Poesia em Casa: César Vallejo

O poeta e tradutor Pedro Gonzaga apresenta ao leitor do Estado da Arte a poesia luminosa de César Vallejo, escritor peruano.

por Pedro Gonzaga

A poesia hispânica, mesmo quando vinda do novo mundo, encontra, nas primeiras décadas do século XX, uma luminosidade, uma capacidade de registrar a força do sol, do campo, da natureza, que só encontra par na poesia chinesa clássica. Não é difícil observar isso em Vallejo, como também não em Jorge Guillén, ou mesmo em Llorca. É como se houvesse uma nitidez extraordinária em cada elemento, em cada cenário, produzindo imagens de imorredouros verões dentro da mente do leitor. Que esse calor irradie nossa precária semana.

O poeta peruano César Vallejo (Divulgação)

“Verão”

Verão, já me vou. E me dão pena
as mãos submissas e pequenas de tuas tardes.
Chegas devotadamente; chegas velho;
E já não encontrarás ninguém em minha alma.

Verão!

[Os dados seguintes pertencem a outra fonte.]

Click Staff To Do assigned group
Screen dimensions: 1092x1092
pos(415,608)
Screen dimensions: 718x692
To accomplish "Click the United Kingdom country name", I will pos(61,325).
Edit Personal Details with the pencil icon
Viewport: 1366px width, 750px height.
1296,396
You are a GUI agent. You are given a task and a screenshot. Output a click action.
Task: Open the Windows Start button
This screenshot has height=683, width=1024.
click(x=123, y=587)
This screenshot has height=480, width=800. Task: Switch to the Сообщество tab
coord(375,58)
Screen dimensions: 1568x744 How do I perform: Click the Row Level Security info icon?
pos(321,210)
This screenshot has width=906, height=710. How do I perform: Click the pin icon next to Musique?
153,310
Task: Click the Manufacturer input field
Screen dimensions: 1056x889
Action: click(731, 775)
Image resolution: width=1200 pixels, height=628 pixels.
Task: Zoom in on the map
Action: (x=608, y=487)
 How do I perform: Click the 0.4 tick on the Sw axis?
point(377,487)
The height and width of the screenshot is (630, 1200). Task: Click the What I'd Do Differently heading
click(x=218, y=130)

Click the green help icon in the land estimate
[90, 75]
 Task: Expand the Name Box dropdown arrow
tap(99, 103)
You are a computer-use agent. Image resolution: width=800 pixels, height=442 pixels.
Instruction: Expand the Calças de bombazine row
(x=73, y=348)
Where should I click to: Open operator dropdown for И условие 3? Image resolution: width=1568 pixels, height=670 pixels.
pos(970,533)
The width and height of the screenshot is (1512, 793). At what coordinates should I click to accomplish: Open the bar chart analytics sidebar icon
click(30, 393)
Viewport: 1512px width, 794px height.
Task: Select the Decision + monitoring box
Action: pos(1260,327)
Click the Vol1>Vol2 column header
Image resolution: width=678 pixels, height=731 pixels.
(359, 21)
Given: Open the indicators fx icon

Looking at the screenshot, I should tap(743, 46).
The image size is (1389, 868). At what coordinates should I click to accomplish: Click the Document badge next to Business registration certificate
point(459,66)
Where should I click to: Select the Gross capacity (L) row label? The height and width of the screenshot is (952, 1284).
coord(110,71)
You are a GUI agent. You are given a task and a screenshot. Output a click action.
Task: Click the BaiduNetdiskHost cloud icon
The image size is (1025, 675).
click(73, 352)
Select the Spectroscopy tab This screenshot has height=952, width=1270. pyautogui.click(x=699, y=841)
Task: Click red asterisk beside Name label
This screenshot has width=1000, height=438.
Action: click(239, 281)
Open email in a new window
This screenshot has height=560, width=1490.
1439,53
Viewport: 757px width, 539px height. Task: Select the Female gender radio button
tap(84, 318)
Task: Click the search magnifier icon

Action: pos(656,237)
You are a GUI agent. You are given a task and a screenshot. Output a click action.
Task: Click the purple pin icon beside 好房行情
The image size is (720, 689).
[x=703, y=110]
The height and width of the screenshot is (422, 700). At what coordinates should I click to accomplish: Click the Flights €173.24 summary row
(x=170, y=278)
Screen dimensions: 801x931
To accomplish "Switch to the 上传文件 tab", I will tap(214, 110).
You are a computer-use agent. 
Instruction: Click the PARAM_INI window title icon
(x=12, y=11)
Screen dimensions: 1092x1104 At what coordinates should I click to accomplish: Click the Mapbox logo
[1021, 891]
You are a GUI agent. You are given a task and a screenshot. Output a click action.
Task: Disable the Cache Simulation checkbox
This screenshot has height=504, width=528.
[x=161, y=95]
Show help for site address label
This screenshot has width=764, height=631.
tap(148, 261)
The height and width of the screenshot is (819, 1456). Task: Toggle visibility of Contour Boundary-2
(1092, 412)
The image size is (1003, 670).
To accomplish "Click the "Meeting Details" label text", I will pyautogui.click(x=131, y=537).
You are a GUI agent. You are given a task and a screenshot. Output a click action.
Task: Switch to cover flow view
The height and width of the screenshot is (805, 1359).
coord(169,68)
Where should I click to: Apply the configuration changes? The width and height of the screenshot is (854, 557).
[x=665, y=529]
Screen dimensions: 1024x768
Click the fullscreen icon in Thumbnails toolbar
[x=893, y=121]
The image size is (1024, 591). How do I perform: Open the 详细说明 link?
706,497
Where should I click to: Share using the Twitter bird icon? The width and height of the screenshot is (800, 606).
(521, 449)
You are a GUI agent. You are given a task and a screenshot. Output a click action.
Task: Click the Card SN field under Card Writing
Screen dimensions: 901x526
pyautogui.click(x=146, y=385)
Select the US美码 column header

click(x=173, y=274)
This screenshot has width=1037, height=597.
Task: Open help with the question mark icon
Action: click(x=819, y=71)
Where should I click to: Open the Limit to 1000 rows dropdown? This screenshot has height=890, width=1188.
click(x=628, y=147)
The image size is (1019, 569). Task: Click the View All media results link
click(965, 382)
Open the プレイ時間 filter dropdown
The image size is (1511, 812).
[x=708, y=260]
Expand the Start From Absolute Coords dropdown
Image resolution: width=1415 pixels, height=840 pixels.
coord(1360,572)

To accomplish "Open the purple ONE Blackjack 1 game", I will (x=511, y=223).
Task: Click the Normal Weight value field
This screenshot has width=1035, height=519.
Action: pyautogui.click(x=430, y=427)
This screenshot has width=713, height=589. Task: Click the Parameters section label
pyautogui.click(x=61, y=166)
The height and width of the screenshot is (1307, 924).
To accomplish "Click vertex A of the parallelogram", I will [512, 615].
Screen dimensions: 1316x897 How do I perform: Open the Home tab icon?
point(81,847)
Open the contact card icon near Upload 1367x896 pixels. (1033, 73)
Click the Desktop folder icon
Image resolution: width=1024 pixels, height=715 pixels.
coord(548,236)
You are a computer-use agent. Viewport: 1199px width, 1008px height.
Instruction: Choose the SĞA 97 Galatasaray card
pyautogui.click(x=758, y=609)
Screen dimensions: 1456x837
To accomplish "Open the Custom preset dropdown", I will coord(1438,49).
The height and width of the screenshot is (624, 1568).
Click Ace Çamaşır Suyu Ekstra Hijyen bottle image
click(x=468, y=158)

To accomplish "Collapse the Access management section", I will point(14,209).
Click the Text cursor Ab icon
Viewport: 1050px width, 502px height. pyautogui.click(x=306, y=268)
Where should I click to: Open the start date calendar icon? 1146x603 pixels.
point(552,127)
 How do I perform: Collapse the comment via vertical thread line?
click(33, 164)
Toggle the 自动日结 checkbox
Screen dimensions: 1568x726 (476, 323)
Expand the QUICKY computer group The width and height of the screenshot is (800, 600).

E passarás por minhas sacadas
com grande rosário de ametistas e ouros,
como um bispo triste que chegasse
de longe a buscar e bendizer
os anéis rotos de uns noivos mortos.

Verão, já me vou. Lá, em setembro
tenho uma rosa de que muito te encarrego;
haverás de regá-la com água benta todos
os dias de pecado e de sepulcro.

Se à força de chorar o mausoléu,
com luz de fé seu mármore alteia,
levanta ao alto teu responso, e pede
a Deus que siga para sempre morta.
Tudo há de ser já tarde;
e tu não encontrarás ninguém em minha alma.